What to do:
The answer must be an exact copy of the records, with every picture left out.

The data:
┏━━

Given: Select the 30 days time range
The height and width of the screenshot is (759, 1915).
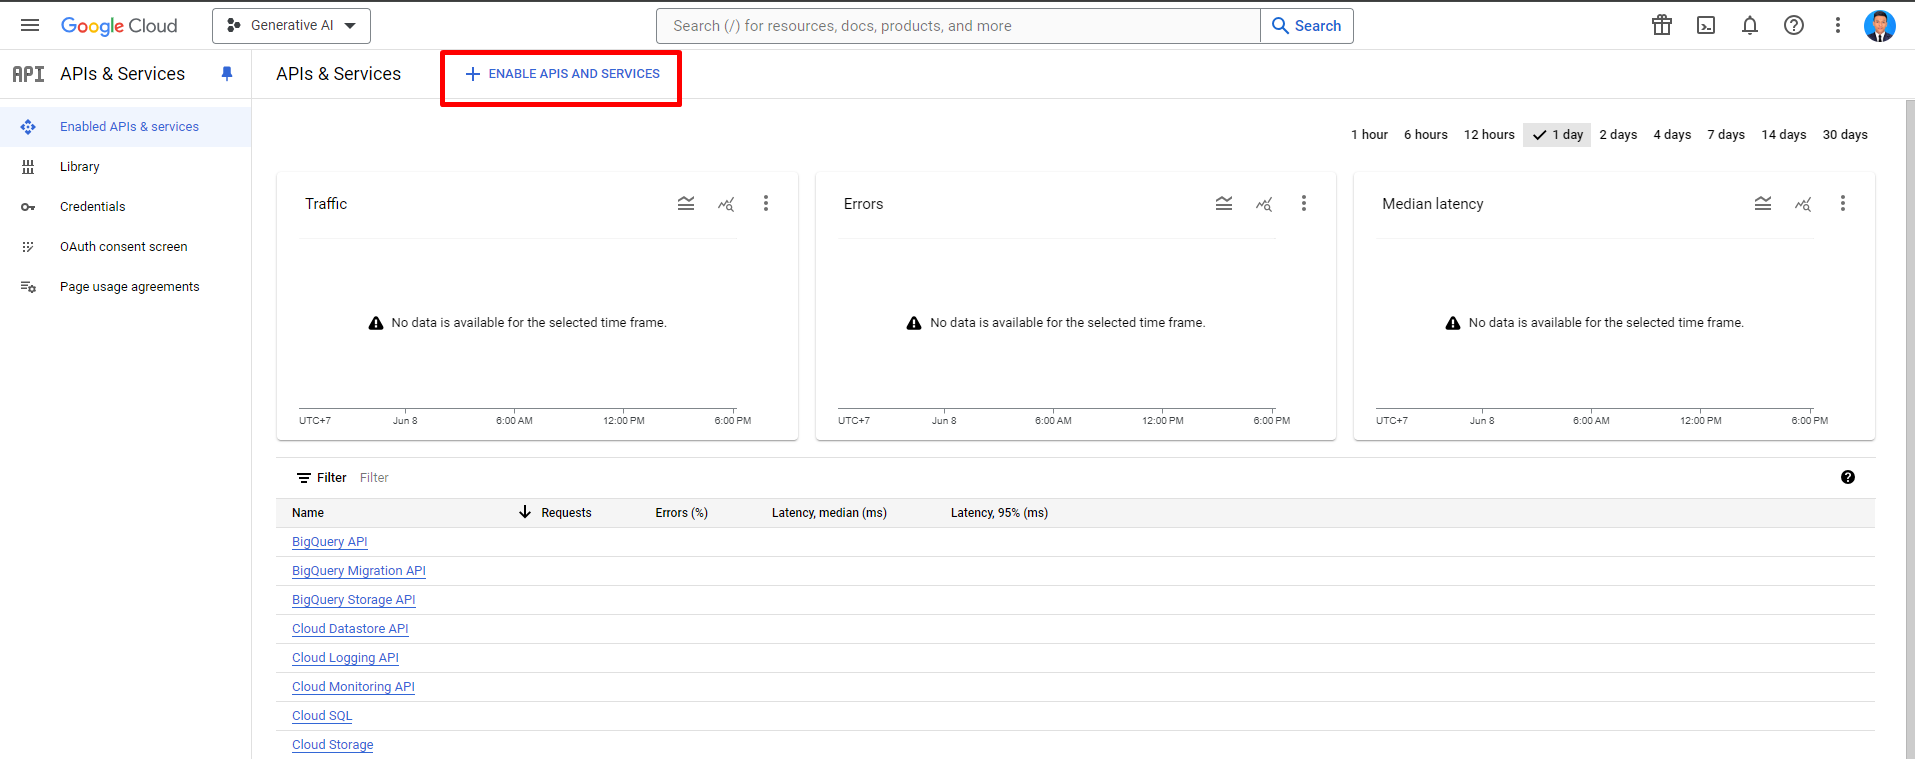Looking at the screenshot, I should [1845, 135].
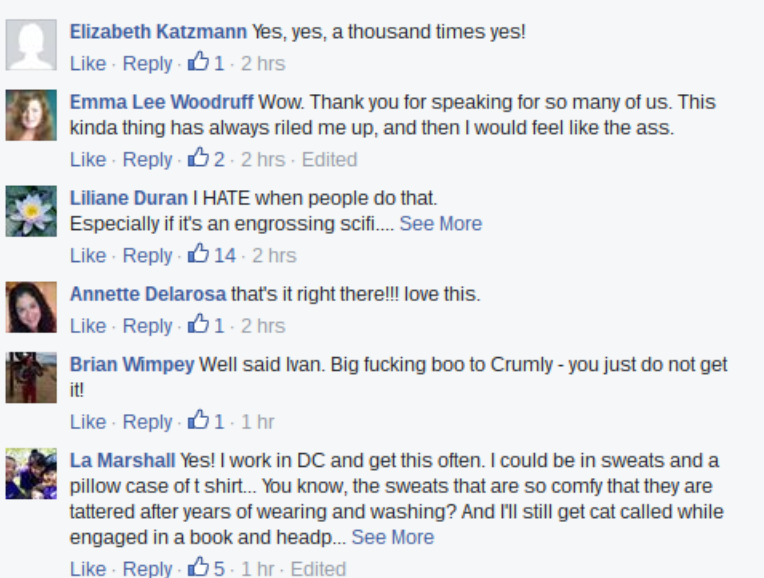
Task: Click thumbs-up icon on Annette Delarosa's comment
Action: tap(198, 324)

┗━━

Written solution:
Given: Select the 30 days time range
The height and width of the screenshot is (759, 1915).
Looking at the screenshot, I should [1845, 135].
Task: Click thumbs-up icon on Annette Delarosa's comment
Action: tap(198, 324)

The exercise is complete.